*** Block opens ***

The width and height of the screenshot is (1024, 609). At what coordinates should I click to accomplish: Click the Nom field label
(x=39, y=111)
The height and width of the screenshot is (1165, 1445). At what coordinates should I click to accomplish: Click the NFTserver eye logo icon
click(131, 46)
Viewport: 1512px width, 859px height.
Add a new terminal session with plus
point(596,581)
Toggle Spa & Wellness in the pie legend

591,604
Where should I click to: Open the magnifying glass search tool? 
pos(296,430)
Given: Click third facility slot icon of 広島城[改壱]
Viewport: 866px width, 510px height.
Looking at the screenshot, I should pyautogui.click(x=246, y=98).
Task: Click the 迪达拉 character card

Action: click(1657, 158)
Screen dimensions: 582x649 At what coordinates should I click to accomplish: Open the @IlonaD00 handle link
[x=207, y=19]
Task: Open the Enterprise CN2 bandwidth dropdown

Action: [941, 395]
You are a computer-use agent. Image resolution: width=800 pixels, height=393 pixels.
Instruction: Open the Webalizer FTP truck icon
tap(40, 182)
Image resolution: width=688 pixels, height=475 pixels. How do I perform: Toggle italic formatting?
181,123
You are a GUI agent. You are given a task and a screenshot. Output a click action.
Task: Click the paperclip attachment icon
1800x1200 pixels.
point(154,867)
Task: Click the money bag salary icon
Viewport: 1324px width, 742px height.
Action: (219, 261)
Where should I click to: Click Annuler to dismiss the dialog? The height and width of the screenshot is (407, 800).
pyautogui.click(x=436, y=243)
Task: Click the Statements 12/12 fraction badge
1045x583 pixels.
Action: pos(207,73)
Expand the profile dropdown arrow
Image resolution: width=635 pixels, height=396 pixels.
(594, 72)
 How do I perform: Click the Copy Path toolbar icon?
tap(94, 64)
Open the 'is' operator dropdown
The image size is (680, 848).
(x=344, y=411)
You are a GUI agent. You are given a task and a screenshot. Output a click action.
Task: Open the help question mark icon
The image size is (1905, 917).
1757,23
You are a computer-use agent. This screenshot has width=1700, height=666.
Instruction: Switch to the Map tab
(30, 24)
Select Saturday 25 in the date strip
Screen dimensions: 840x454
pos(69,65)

*** Block closes ***

Please let your answer be exactly the lines from the one holding "The image size is (1905, 917)." through the last line of the entries above, both ends included.

* **SOLVED PROBLEM**
The image size is (1905, 917).
1757,23
You are a computer-use agent. This screenshot has width=1700, height=666.
Instruction: Switch to the Map tab
(30, 24)
Select Saturday 25 in the date strip
Screen dimensions: 840x454
pos(69,65)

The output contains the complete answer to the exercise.